Problem |
Locate "Where should I" in the data below, then output the line it is on and all following lines through the last, word for word. Skip any pictures.

··········

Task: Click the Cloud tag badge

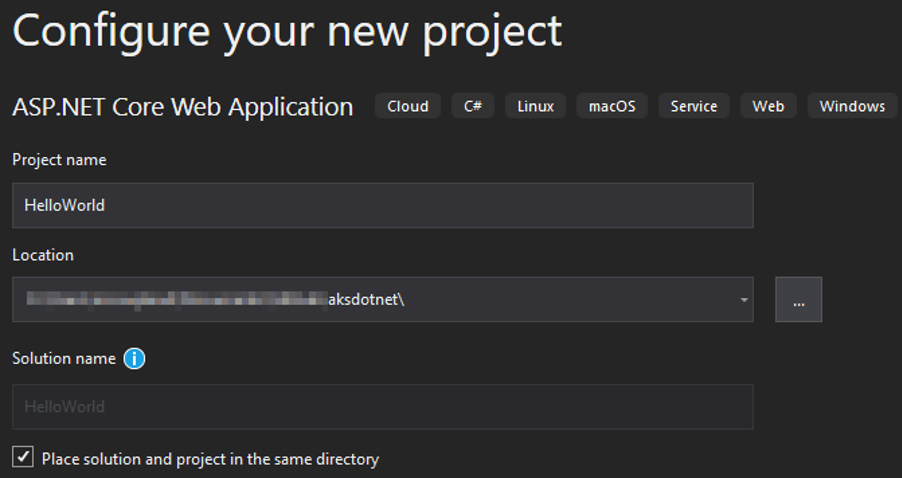Action: 407,106
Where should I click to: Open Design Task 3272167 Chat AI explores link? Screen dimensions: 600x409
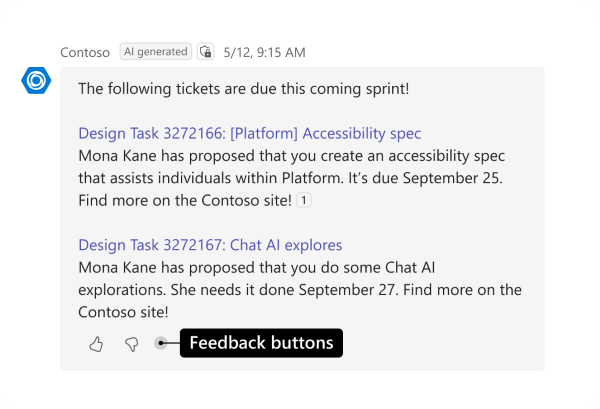click(210, 245)
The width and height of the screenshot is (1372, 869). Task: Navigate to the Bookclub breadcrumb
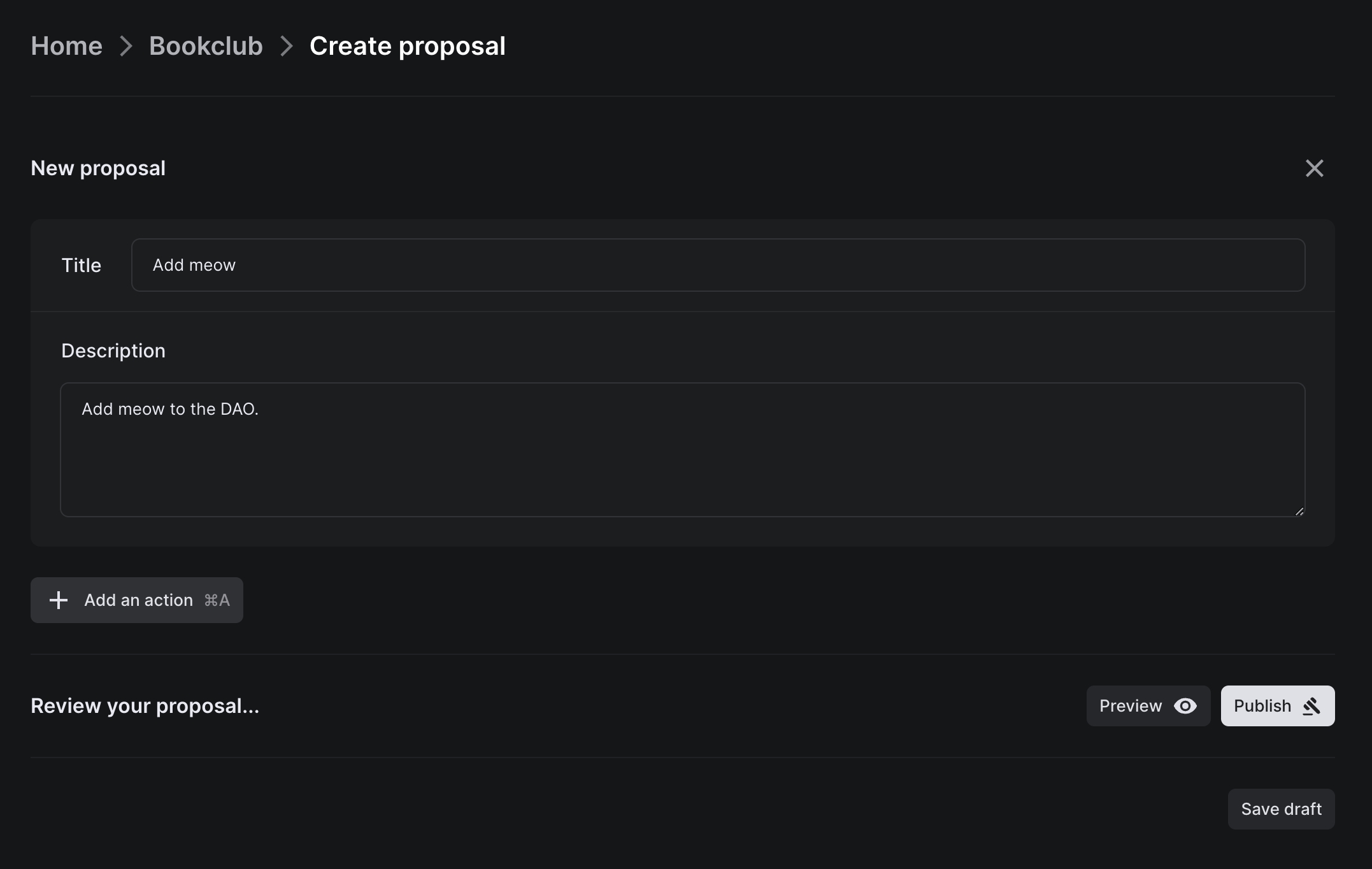206,46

··········

Answer to the exercise |
Where should I click to: Open Design Task 3272167 Chat AI explores link? Screen dimensions: 600x409
click(210, 245)
The width and height of the screenshot is (1372, 869). Task: Navigate to the Bookclub breadcrumb
206,46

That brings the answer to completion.